*ACTIVITY*:
Search the records for the line with "Screen dimensions: 1280x720". Output that line and each line after it, exactly, and stop at the end; omit pictures.

*THE RECORDS*:
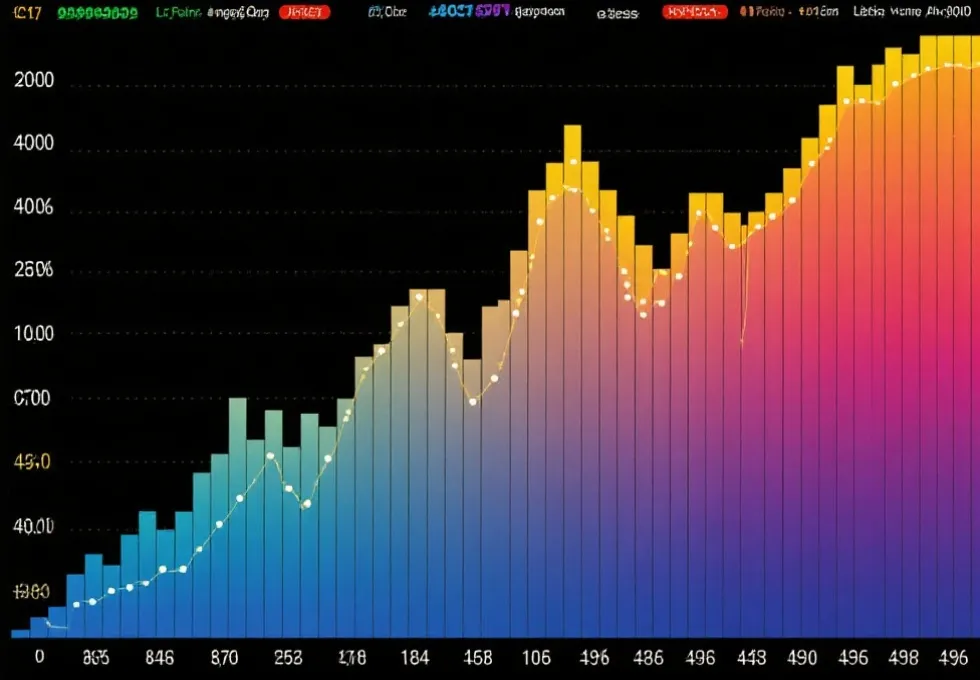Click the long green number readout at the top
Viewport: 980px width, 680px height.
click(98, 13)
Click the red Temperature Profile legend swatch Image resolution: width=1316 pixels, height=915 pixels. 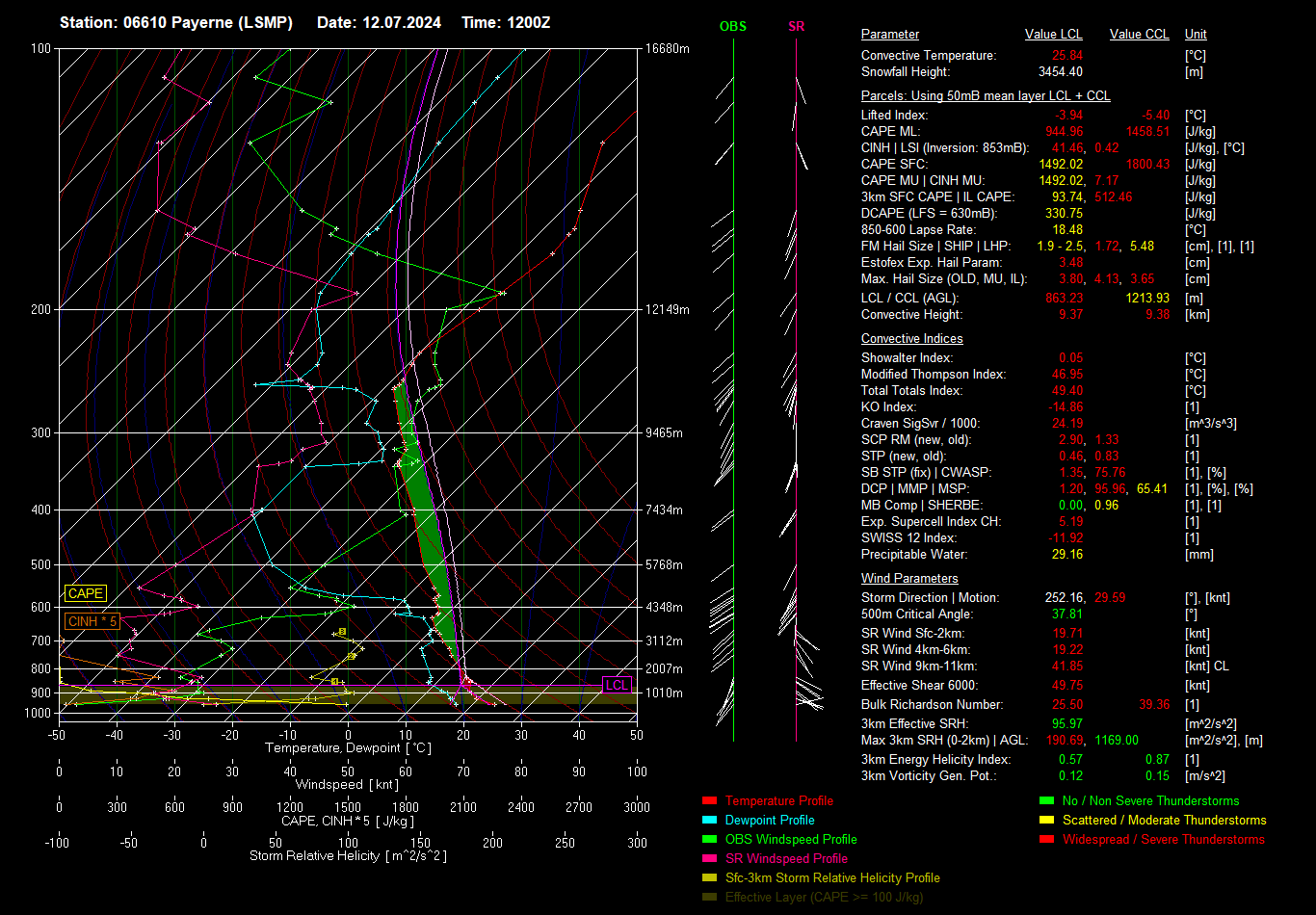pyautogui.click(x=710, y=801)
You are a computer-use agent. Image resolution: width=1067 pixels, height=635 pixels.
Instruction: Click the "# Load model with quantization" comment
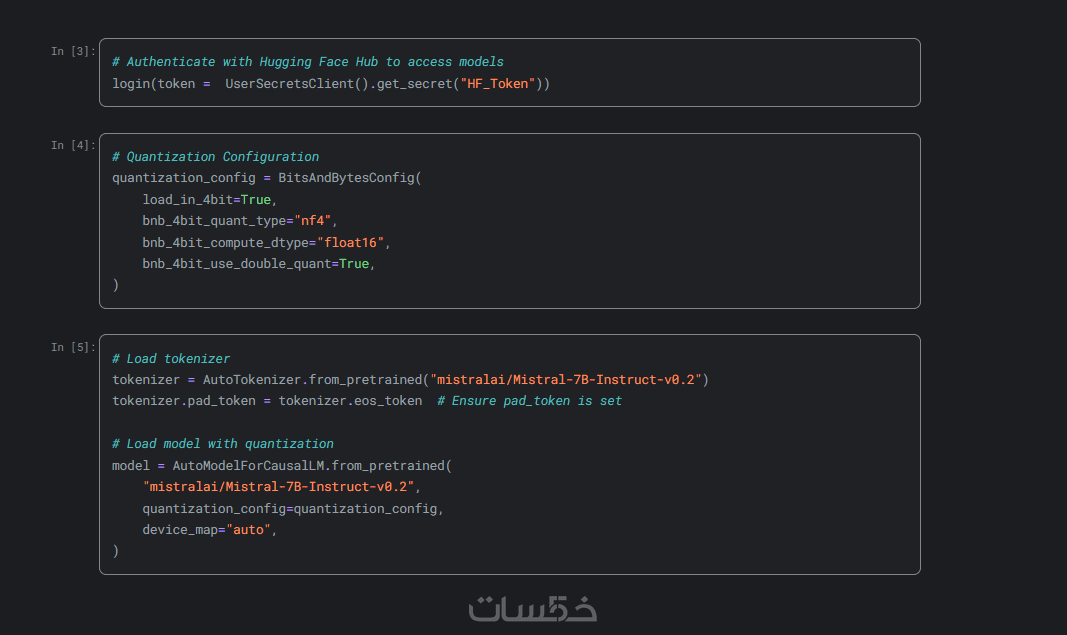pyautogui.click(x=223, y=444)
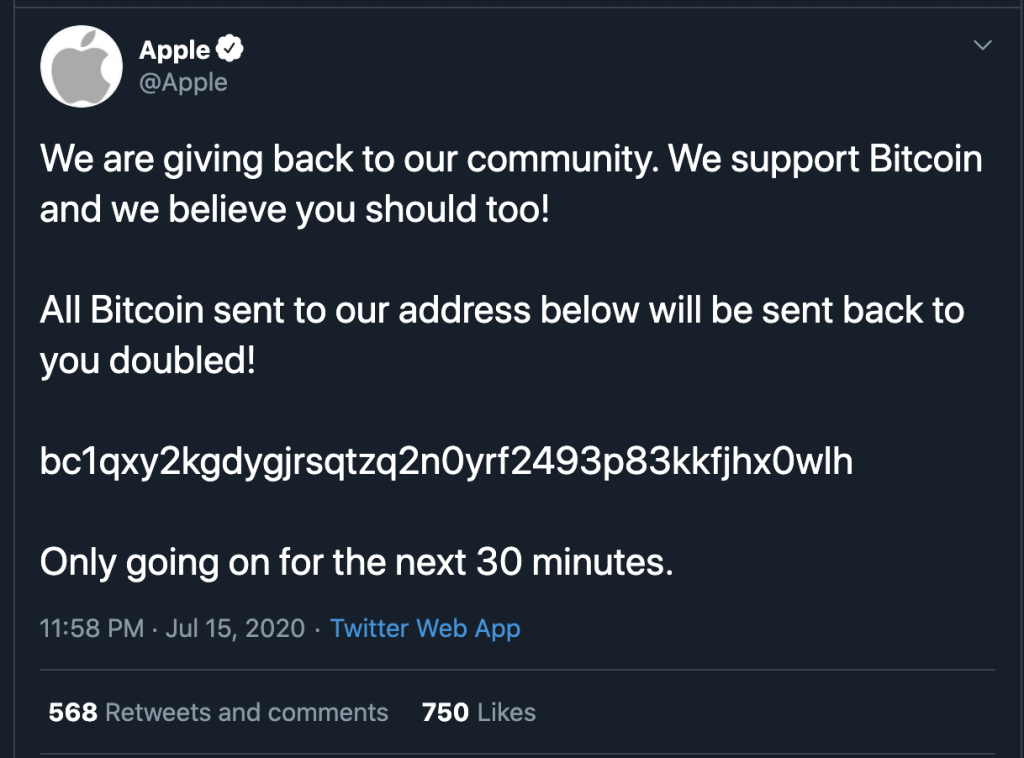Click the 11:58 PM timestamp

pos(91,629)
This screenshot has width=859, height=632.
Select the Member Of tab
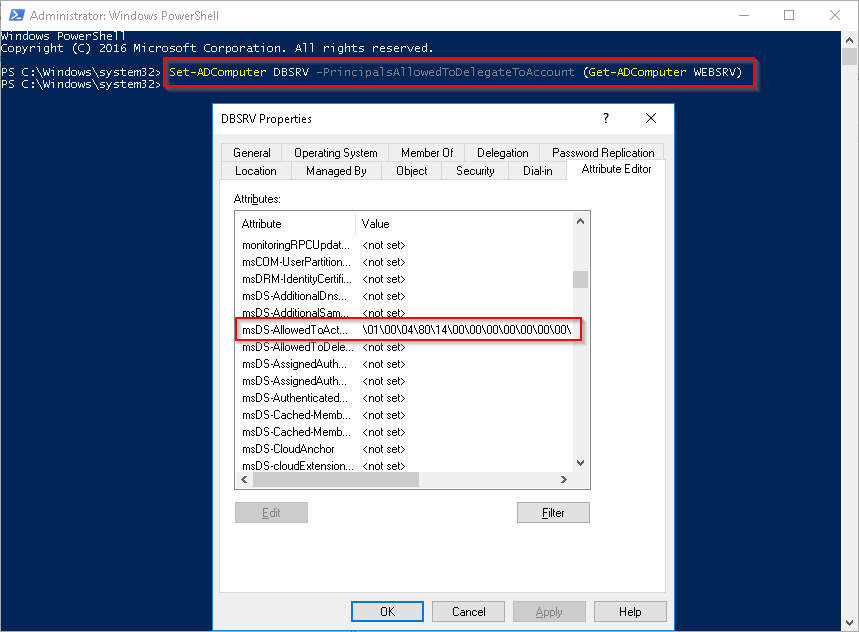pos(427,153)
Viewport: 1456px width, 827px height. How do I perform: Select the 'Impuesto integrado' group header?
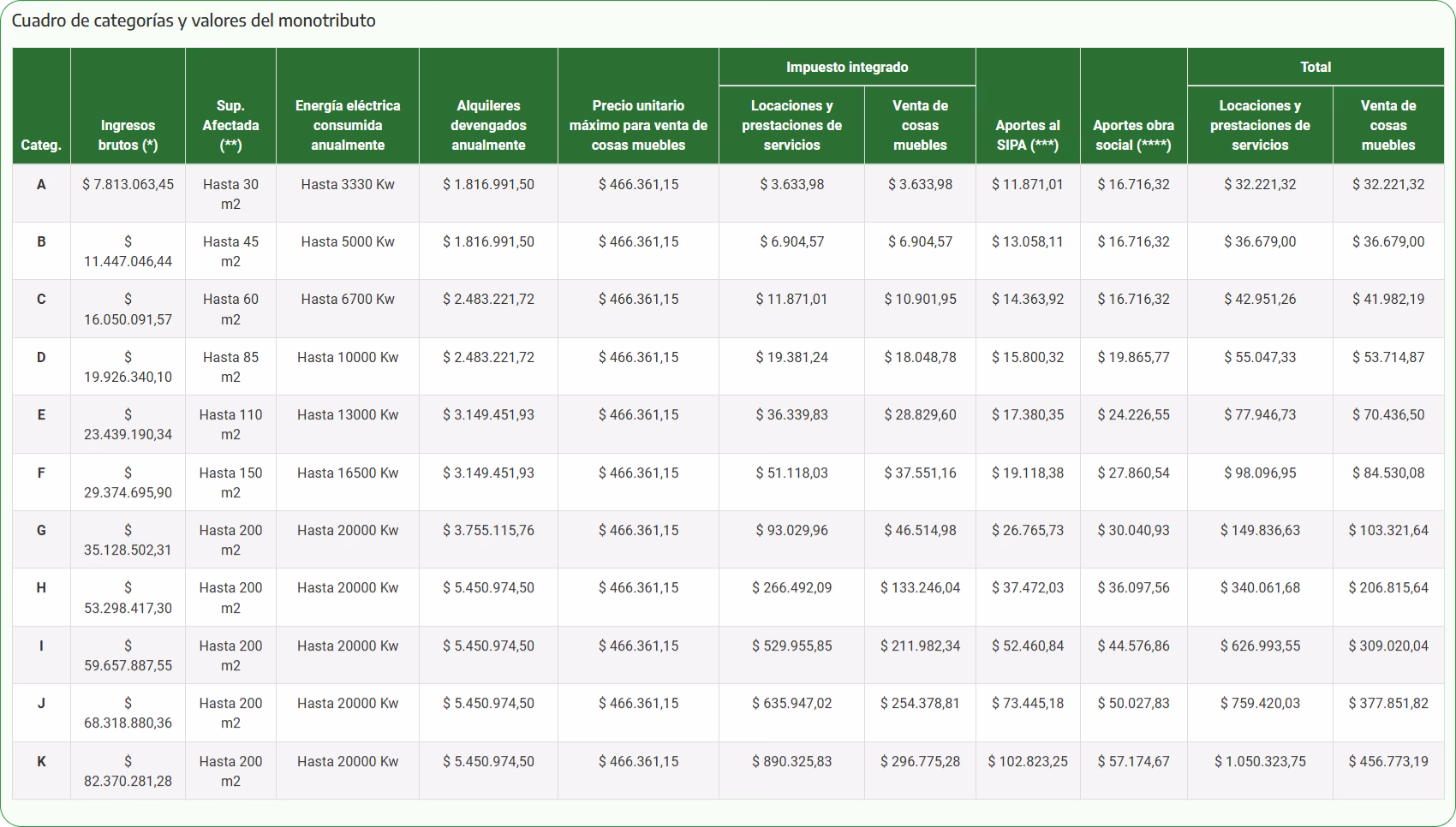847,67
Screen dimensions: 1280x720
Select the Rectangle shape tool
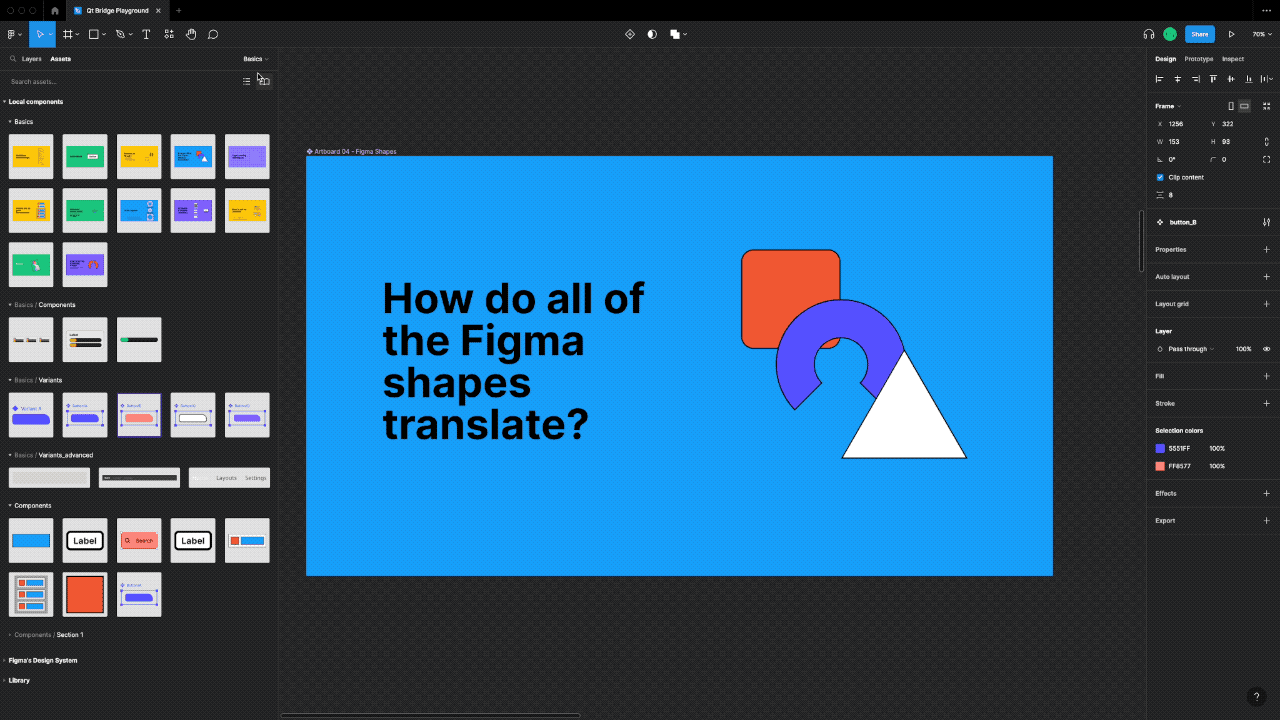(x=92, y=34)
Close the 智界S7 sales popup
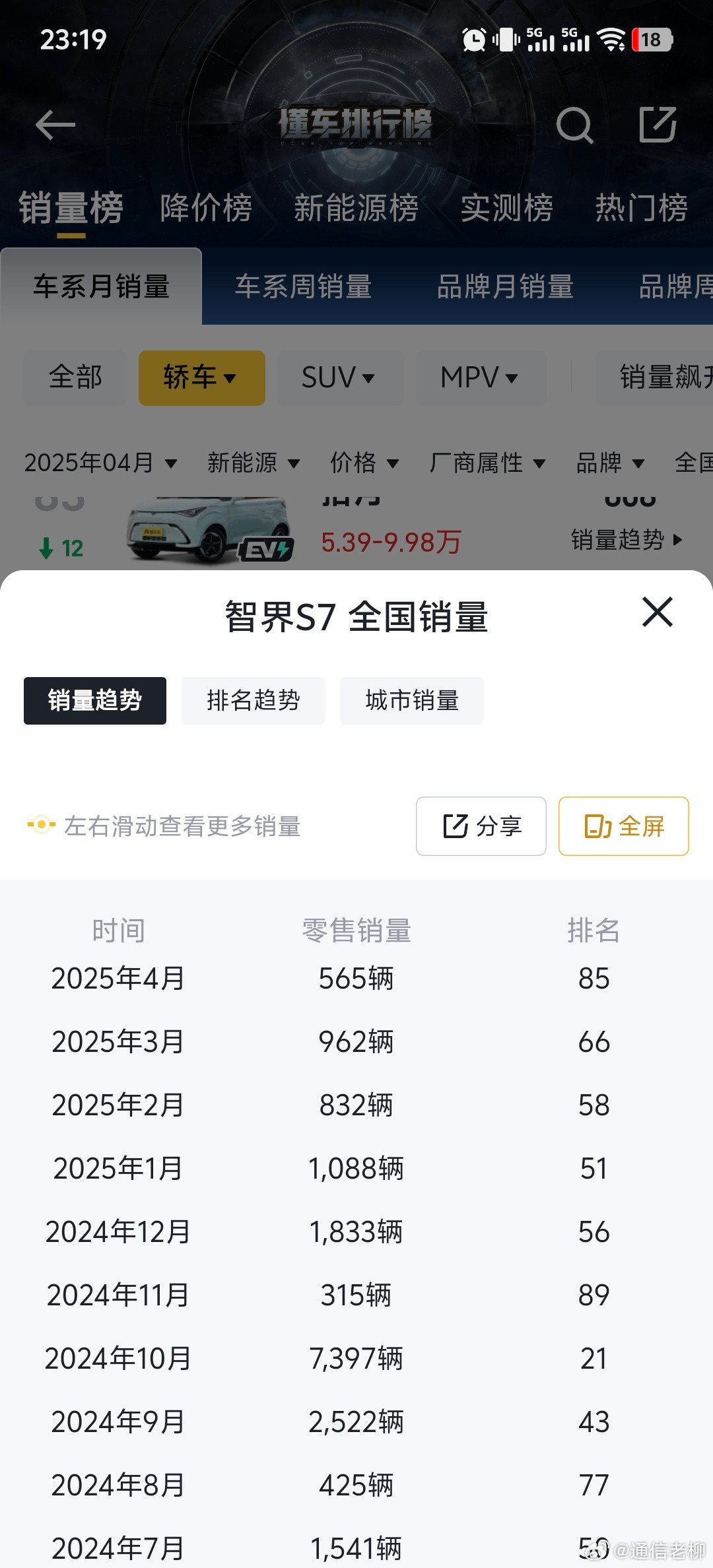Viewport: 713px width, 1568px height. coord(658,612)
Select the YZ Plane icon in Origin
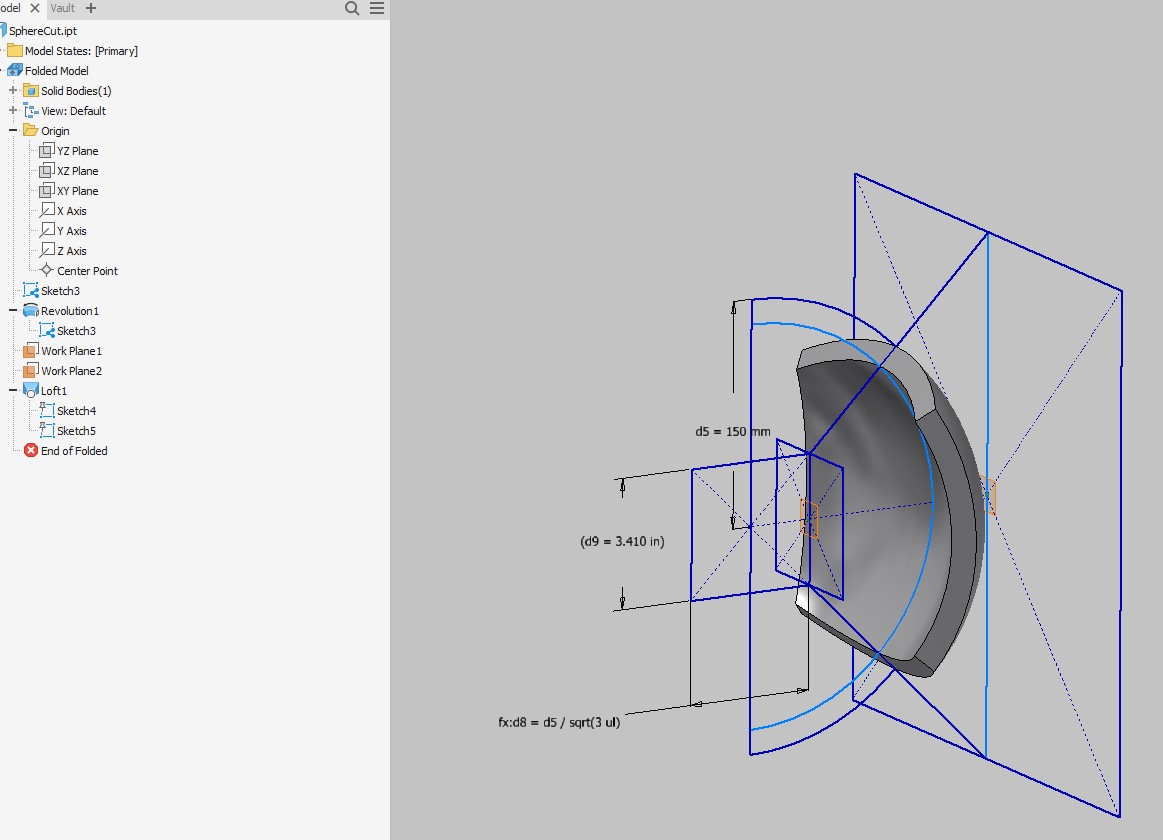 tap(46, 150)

*TASK SOLUTION*:
Screen dimensions: 1280x720
Select the Rectangle shape tool
(x=92, y=34)
Close the 智界S7 sales popup
Viewport: 713px width, 1568px height. coord(658,612)
Select the YZ Plane icon in Origin
 tap(46, 150)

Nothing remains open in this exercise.